Health & Education

Well, Well, Well…

The numbers make for a good read. In 2014, Qatar’s healthcare spending as a percentage of its USD206.2 billion GDP was 2.2%, with the state stumping up virtually 90% of […]

The numbers make for a good read. In 2014, Qatar’s healthcare spending as a percentage of its USD206.2 billion GDP was 2.2%, with the state stumping up virtually 90% of total health expenditure. The vertigo-inducing USD6.2 billion invested in healthcare—universal incidentally—in 2018 was, YoY, actually 4% up. And as of 2016, life expectancy was 78.18. Better yet, Qatar’s health system is ranked fifth-best best in the world, while leading the Middle East if you ask London-based think tank the Legatum Institute, which publishes the Legatum Prosperity Index.

A Responsibility Shared
So far, so healthy, but the government is looking beyond treating the sick by turning the tables on the citizen. Habits are notoriously easy to form and hard to break. With this in mind, Qatar is prepping the conditions for lifestyles that embrace preventive health to right familiar health-related wrongs for sustainable health. So, the Qatar National Vision 2030 (QNV) targets the raft of non-communicable diseases that are by and large avoidable.

Strategic Thinking
The National Health Strategy 2018-2022, then, is nothing short of a blueprint for the lifespan of the Qatari. With fresh arrivals in mind, by 2022 Qatar intends to register a 5% rise in exclusive breastfeeding of children at six months. Further along the age curve, a 25% rise in the proportion of adolescents engaging in recommended physical activity is hoped for. And at the extreme end, the strategy aims to have increased, by a year, the healthy life years (HLYs) of the over 65-year-old. And while the government would like to stub out smoking altogether, it would settle for a 30% reduction by 2022.

The Big Screen
Primary healtcare is, of course, as effective as the timely nature of screening. Qatar’s national breast and bowel cancer screening program, Screen for Life, duly urges women aged 45-69 to pursue systematic risk mitigation. And for bowel cancer, the scheme recommends men and women aged 50-74 without symptoms to opt for screening.

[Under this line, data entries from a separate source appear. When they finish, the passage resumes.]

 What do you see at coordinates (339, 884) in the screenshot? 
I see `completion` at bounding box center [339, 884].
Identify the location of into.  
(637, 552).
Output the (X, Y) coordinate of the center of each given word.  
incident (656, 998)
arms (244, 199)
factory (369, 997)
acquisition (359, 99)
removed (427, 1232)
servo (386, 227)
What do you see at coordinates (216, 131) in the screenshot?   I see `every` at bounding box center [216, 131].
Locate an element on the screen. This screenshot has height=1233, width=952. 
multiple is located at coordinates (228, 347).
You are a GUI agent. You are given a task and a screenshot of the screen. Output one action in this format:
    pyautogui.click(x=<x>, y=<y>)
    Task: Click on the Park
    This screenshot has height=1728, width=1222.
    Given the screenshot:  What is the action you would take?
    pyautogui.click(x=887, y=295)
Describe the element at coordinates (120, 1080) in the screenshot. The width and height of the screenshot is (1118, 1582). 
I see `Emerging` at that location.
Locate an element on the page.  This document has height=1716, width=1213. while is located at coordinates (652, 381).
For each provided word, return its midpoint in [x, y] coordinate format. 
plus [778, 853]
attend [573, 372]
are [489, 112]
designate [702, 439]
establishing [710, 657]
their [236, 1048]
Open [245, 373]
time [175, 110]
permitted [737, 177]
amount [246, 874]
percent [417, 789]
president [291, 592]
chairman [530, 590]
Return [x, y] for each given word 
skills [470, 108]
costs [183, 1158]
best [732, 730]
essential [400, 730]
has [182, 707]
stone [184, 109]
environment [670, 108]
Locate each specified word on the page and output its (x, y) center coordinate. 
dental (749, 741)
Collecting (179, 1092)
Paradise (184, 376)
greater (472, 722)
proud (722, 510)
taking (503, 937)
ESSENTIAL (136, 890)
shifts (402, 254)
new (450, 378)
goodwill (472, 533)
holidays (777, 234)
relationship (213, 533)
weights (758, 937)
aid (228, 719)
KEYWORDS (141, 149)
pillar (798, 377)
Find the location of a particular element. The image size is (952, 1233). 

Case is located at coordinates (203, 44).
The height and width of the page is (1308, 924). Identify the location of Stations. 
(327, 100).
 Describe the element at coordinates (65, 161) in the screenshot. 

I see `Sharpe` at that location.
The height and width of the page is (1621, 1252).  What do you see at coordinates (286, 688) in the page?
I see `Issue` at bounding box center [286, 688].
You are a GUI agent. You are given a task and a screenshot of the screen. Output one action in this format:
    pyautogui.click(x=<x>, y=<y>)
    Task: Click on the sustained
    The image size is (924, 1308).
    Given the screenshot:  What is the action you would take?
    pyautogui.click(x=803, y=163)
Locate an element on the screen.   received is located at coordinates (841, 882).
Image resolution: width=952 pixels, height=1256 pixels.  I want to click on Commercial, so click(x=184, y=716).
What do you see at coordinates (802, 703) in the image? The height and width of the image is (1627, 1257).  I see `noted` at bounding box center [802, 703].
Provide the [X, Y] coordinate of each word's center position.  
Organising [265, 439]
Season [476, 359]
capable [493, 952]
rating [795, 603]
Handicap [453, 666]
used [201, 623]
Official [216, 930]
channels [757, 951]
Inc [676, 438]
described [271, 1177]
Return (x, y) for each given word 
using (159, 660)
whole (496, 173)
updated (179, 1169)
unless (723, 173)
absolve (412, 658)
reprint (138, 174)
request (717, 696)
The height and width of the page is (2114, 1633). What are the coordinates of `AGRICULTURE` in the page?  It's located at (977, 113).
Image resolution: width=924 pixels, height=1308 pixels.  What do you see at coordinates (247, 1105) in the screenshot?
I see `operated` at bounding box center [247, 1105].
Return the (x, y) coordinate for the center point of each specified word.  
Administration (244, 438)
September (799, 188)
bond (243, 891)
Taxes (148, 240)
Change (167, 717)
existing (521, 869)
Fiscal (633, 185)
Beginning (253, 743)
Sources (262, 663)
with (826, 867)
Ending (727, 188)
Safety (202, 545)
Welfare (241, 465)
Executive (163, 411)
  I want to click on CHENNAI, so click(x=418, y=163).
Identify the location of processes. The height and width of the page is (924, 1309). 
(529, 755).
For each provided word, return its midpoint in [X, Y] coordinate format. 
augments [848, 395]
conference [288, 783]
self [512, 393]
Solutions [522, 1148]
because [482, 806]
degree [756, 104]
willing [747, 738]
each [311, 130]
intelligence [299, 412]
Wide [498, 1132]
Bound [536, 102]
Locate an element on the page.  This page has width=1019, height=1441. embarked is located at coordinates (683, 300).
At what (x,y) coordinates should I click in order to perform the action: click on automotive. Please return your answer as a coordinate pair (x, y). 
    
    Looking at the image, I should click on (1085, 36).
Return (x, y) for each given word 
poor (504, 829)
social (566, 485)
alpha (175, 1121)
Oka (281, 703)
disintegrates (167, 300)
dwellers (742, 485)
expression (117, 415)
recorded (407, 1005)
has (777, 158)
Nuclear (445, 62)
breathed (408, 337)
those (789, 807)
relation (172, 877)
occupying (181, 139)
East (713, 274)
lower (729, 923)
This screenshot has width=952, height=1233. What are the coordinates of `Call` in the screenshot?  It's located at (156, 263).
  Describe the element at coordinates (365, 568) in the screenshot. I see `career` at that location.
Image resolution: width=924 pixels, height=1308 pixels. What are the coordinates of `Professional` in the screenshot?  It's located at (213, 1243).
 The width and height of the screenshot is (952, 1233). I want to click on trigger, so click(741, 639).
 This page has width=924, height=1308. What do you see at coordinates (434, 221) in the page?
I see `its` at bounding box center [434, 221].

The Ministry of Public Health (MoPH) also aims, by 2022, to altogether eliminate the prevalence of type C viral hepatitis among Qataris, a disease registering at 0.8% of the population. An achievable goal, according to the World Health Organization (WHO).

No Sugar Coating
Essentially, non-communicable diseases, an ironic product of economic wellbeing, are in the government’s crosshairs as wholly reversable. The MoPH, as ever, somberly observed World Diabetes Day on November 14, as 17% of Qatari adults—over double the 8% global count—lived with the disease. Qatar counts among the region’s highest ratios of diabetes and obesity. And since the two conditions go hand in glove, address the latter and the former declines. A four-phase campaign is promoting early and a lifestyle that curbs the potential of developing the disease. National targets by 2022 include a 5% slashing of obesity in children, adolescents, and adults and a 15% cut in preventable hospital admissions for primary care sensitive conditions such as hypertension, cardiovascular disease, asthma, and diabetes, all exacerbated by poor lifestyle choices.

Addiction
Addiction is a portmanteau term for a vast array of dependencies. And the 2020 budget takes addiction very seriously indeed. A new Permanent Committee for addiction treatment has been created within the Ministry of Public Health to coordinate state and NGO programs addressing the issue.
Being human is being fallible. Therefore, Qatar’s government hopes over time to nurture a public sense of responsibility for personal health. The programs in place should help make this a less painful process.